Cuando vi que se convertían en seis o siete, deduje que lo mío no era ninguna broma. Tras ser informado de que, efectivamente, me había infartado, uno de los médicos me espetó lo siguiente: “¿Sabía usted que el 30% de los que intentan llegar a Urgencias por sus propios medios acaba reventando en el asiento trasero del taxi?” Pues la verdad es que no lo sabía, pero intuí que más me habría valido llamar a una ambulancia.

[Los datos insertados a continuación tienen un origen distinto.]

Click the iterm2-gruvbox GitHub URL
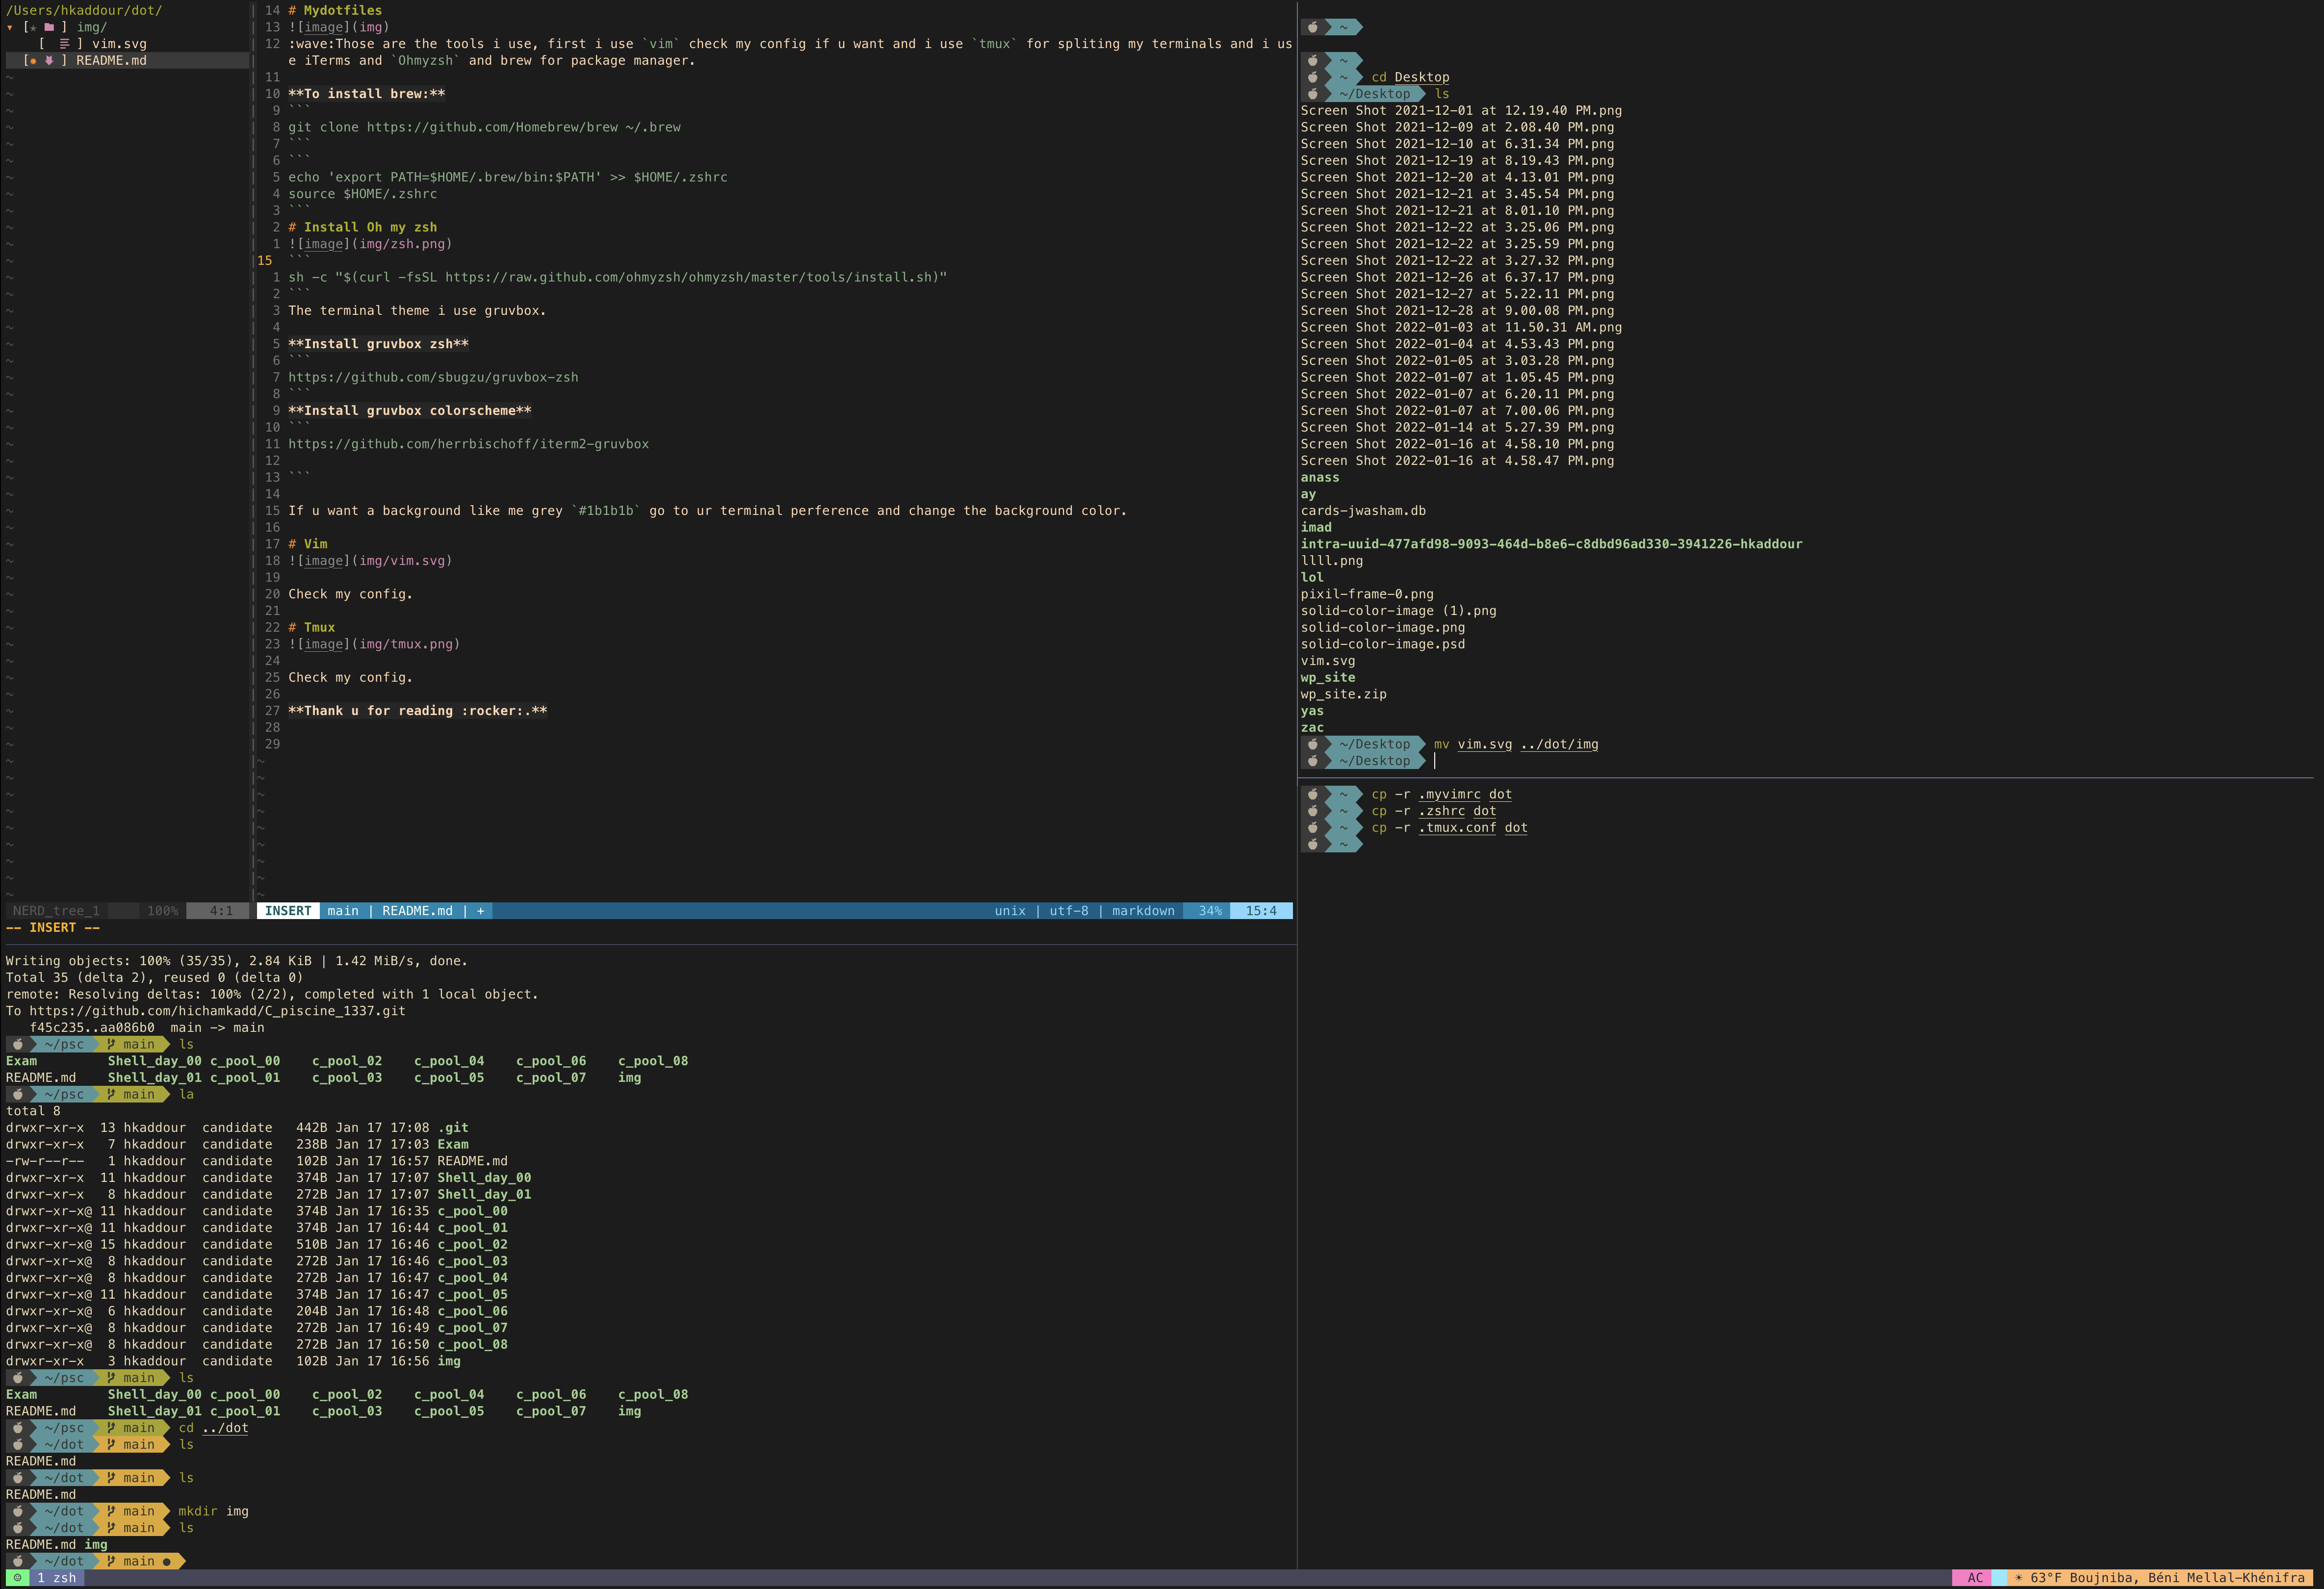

A partir de ahí, se pusieron todos manos a la obra –que era yo-, y me inflaron de morfina nitroglicerina mientras, a mi izquierda, un muchacho de raza negra que solo hablaba inglés y se había puesto de farlopa hasta el trasero, gimoteaba a causa del patatús y solicitaba hablar con la autora de sus días. "'I want to speak to my mom!'", clamaba el desdichado. Nos recauchutaron al mismo tiempo, aunque a mí hubo que meterme algo por el brazo para llegar a la arteria obturada y despejarla y a él creo que bastó con estabilizarlo.

FELICIDAD

Felizmente atontado por la morfina –consideré la posibilidad de pedir Propofol, que es lo que tomaba Michael Jackson y que aún coloca más, pero la desestimé para no parecer un gorrón-, le oí hablar con su madre, tranquilizarse y darse el piro tras dar las gracias a la noble institución que lo había sacado del marrón gratis total. "'You are ok, you are ok' --le decía la enfermera--, Stop taking cocaine". Y como a repelente niño Vicente no hay quien me gane, levanté un dedo y, dopado hasta las cachas, farfullé: “La expresión correcta es 'Stop using cocaine'” ¡A ver si la muerte se va a imponer entre uno y su tendencia natural a corregir a la gente!

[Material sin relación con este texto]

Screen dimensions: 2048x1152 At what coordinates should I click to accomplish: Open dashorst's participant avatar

La felicidad empezó esa misma mañana, cuando me trasladaron a la Unidad Coronaria, un prodigio de alta tecnología que no lleva ni un año instalado en el Clinic y que ojalá se alquilase para fiestas privadas. Consta de ocho boxes controlados desde un puente de mando central en los que puedes dormir sin tasa y sentirte la persona más protegida de la Tierra.

No experimentaba una sensación igual desde la infancia, cuando me curaba los resfriados en la cama y mi mamá venía a verme de vez en cuando con un zumo de naranja en la mano y luego se quedaba en la puerta de mi cuarto, viendo la tele por una rendija, hasta que volvía a quedarme frito. Ya sé que suena raro hablar de placer cuando te acabas de infartar, pero hay algo muy agradable en esa sensación de que ni controlas nada ni falta que te hace, pues un montón de gente está pendiente de ti y de tus más nimias necesidades.

SUEÑOS

En la Unidad Coronaria tuve unos sueños extrañamente estructurados, con su exposición, su nudo y su desenlace: lástima que ya no los recuerde. No se me coló en el cerebro ni una sola pesadilla. Como me encanta dormir, me dediqué a ello con saña, consiguiendo incluso programarme alguna fantasía erótica de alto voltaje.

Dormir, sudar, ingerir alguna porquería sin sal de vez en cuando… Así pasaron cuatro días agradabilísimos en los que descubrí, entre otras cosas, que al orinal se le conoce como “porrón” –aunque una enfermera gallega me dijo que en su tierra lo llaman “conejo”-- y que hasta al horror se le puede sacar partido si uno está lo suficientemente perturbado, como parece ser mi caso. Cuando me trasladaron a una habitación, me deprimí un poco, pues era como pasar del Belaggio de Las Vegas a una pensión madrileña de postguerra como de novela de Cela, y mi compañero de penurias, aunque era muy buen chaval, se parecía un poco a mosén Xirinacs.

Abandoné el Clinic ocho días después más sereno y más zen de lo que había estado en toda mi vida. Y sintiendo cierta nostalgia de ese Palacio del Placer en el que, entre otras maravillas, cuatro mujeres te lavaban sin moverte de la piltra. “¡No se quejará!”, me espetó una de ellas, “¡Cuatro tías para usted solo!”. No me quejé, aunque para conseguirlo fuese menester infartarse, como para acceder al Palacio del Placer. En fin, al que algo quiere, algo le cuesta, ¿no?